Records ->
Content starts

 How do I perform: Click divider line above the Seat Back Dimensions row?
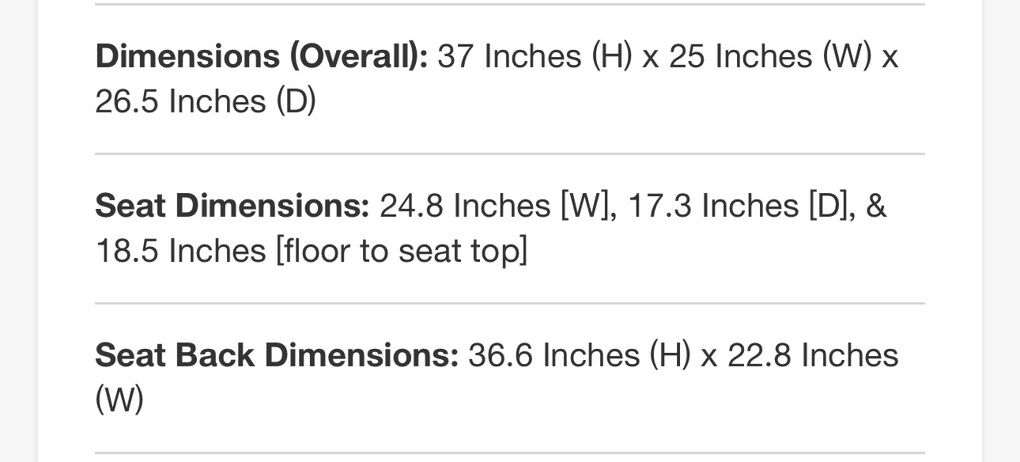coord(510,303)
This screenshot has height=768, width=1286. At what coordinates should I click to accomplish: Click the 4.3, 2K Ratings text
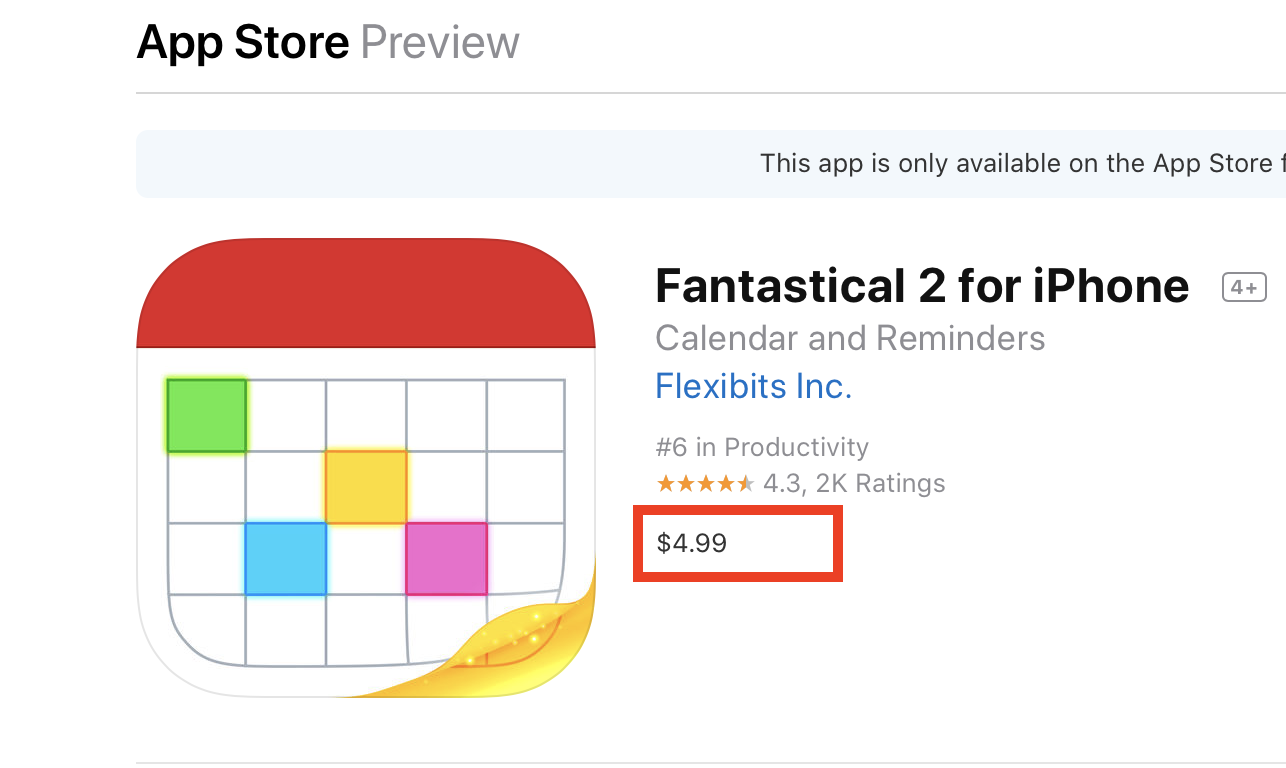[x=854, y=484]
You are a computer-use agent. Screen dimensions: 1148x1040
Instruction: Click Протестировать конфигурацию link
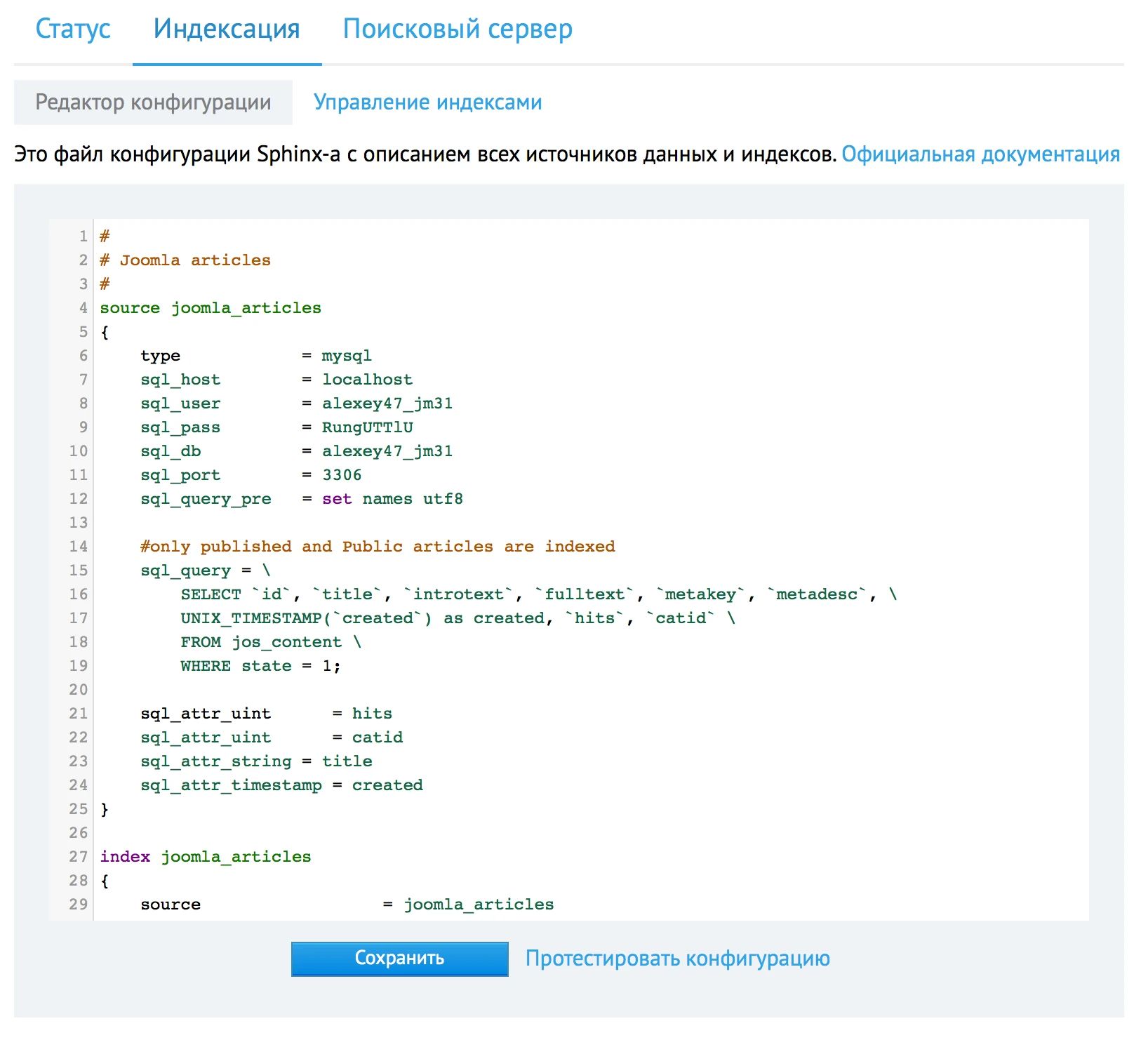[677, 959]
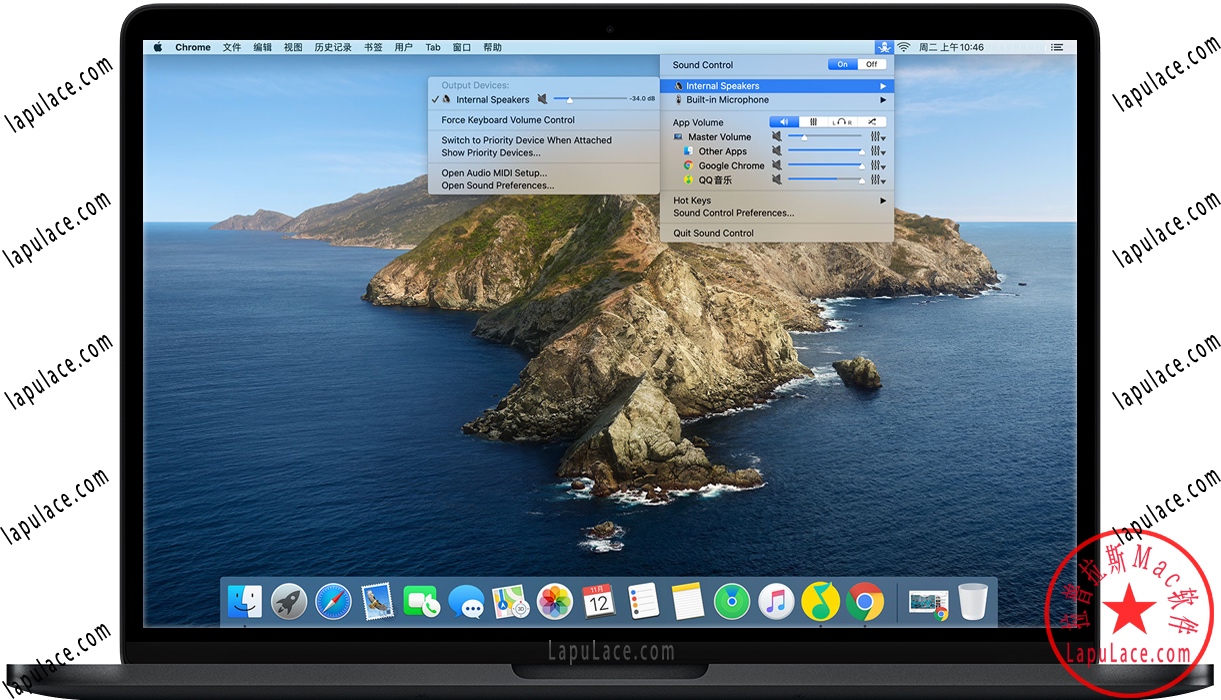Mute the Master Volume speaker icon
1221x700 pixels.
pos(778,136)
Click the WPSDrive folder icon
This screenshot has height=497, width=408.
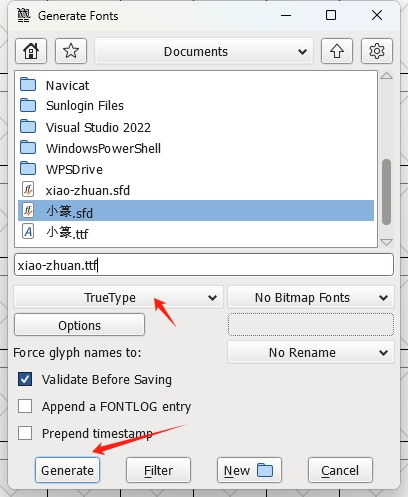tap(28, 169)
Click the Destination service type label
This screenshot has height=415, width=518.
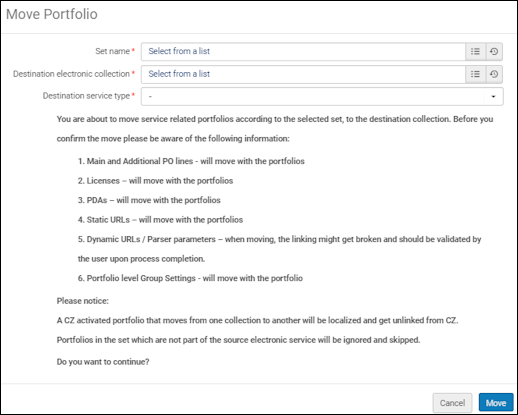(x=86, y=96)
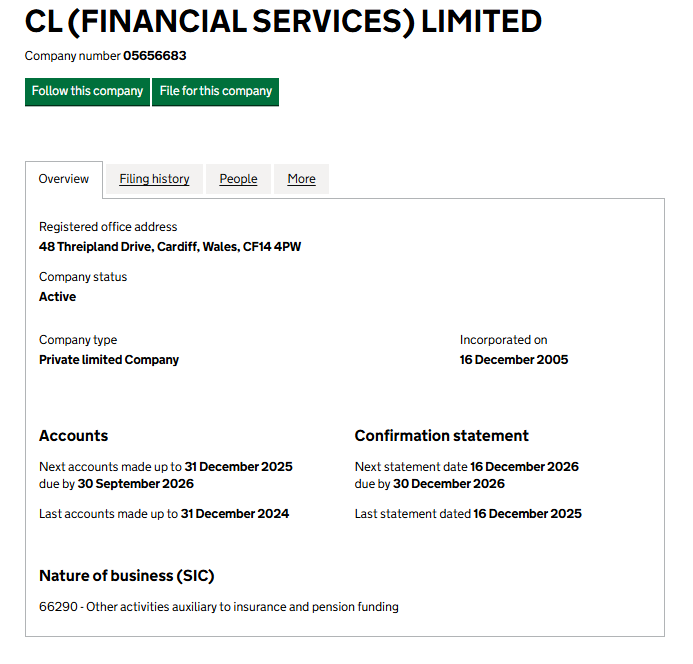Switch to the Filing history tab
Screen dimensions: 693x664
(154, 179)
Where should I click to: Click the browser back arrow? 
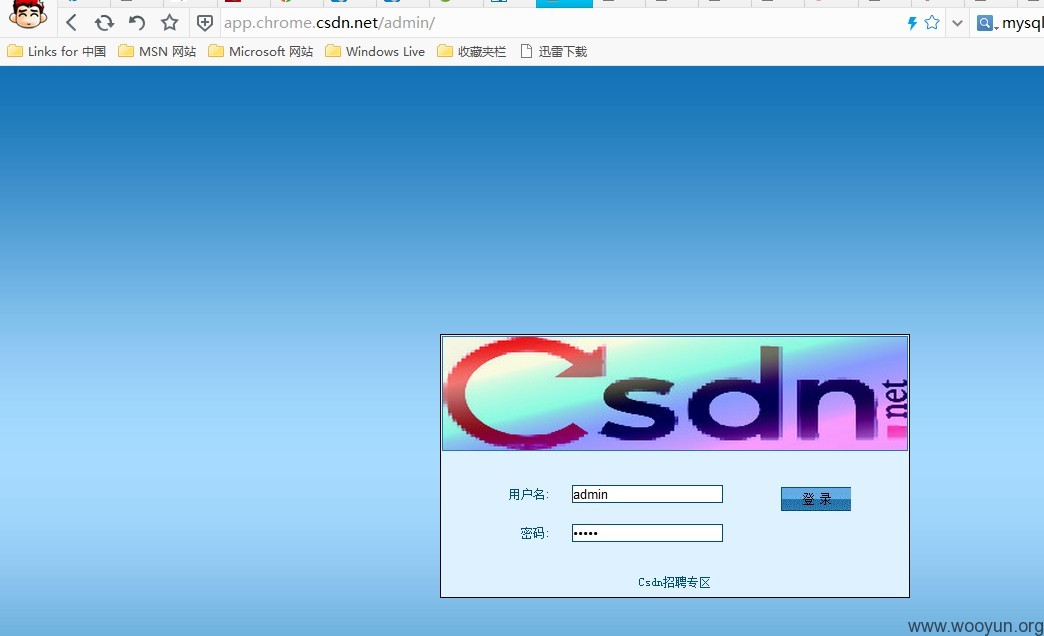72,23
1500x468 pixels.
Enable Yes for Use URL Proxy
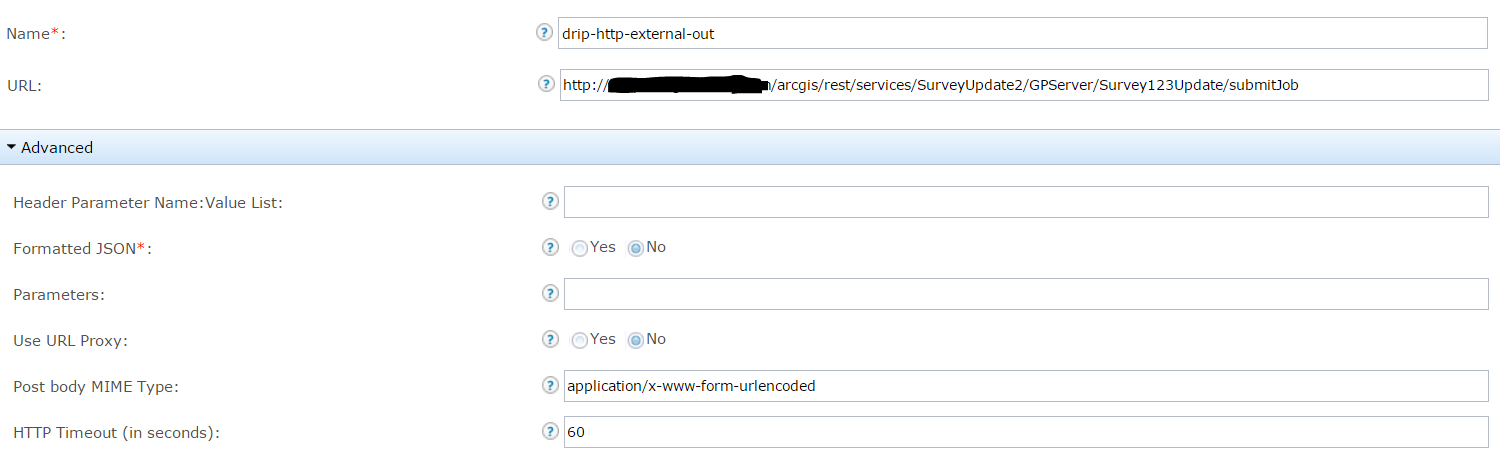[580, 340]
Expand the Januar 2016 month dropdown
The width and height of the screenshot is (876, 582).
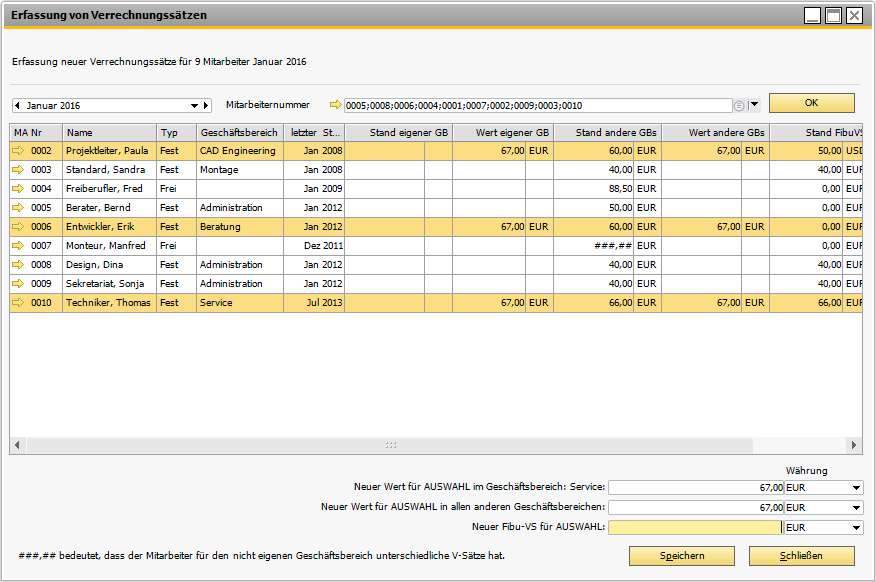click(x=194, y=105)
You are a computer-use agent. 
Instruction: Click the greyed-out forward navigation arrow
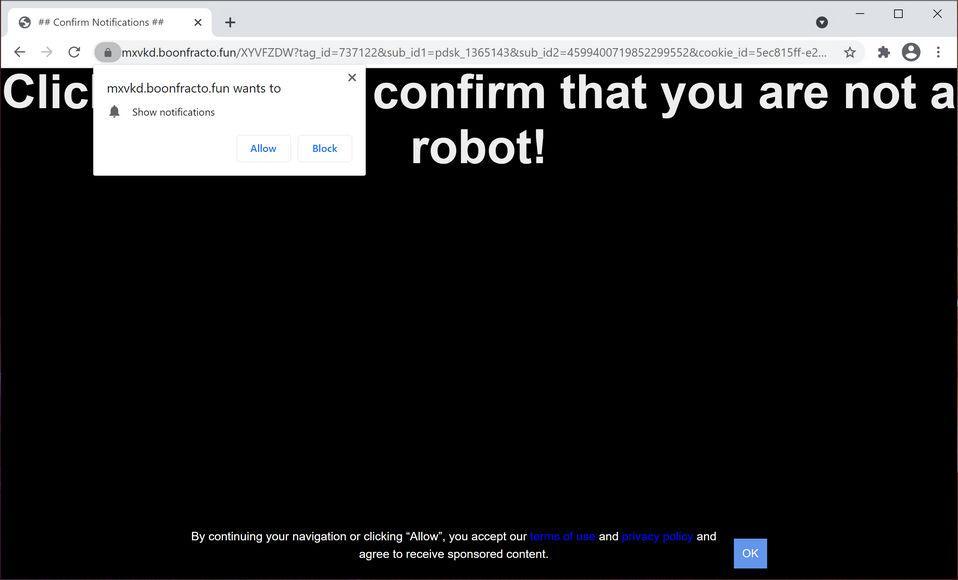(x=46, y=51)
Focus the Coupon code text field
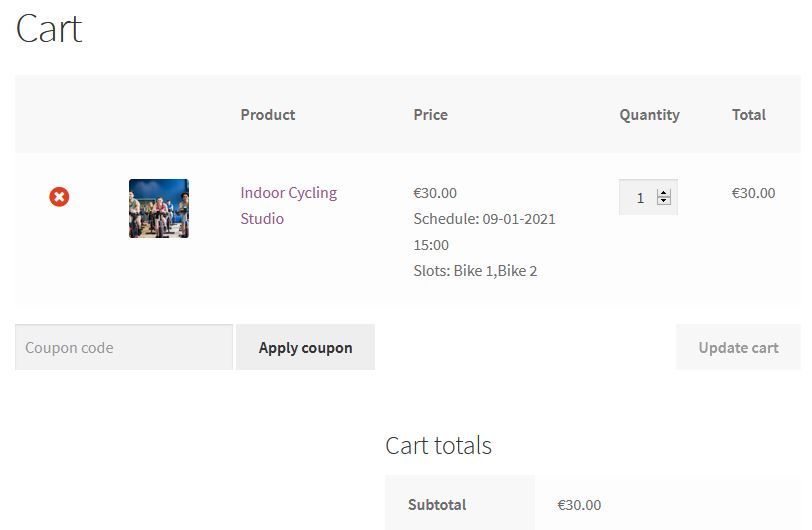Image resolution: width=812 pixels, height=530 pixels. (124, 348)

Content ends

Copy the listing exactly. No images belong in the copy.

Output for this task ->
 How do I perform: Click divider line above the Seat Back Dimensions row?
coord(510,303)
This screenshot has height=768, width=1286. At what coordinates should I click to accomplish: Click the 4.3, 2K Ratings text
[x=854, y=484]
You are a computer-use agent. Screen dimensions: 1148x1040
Instruction: Click Протестировать конфигурацию link
[677, 959]
Mute the Master Volume speaker icon
1221x700 pixels.
pos(778,136)
Click the WPSDrive folder icon
This screenshot has height=497, width=408.
tap(28, 169)
Click the Destination service type label
This screenshot has height=415, width=518.
(x=86, y=96)
Switch to the Filing history tab
Screen dimensions: 693x664
(154, 179)
Where should I click to: Click the browser back arrow? 
72,23
1500x468 pixels.
Enable Yes for Use URL Proxy
[580, 340]
Expand the Januar 2016 month dropdown
The width and height of the screenshot is (876, 582).
click(x=194, y=105)
You are a computer-use agent. 
Instruction: Click the greyed-out forward navigation arrow
(x=46, y=51)
Focus the Coupon code text field
Image resolution: width=812 pixels, height=530 pixels. (124, 348)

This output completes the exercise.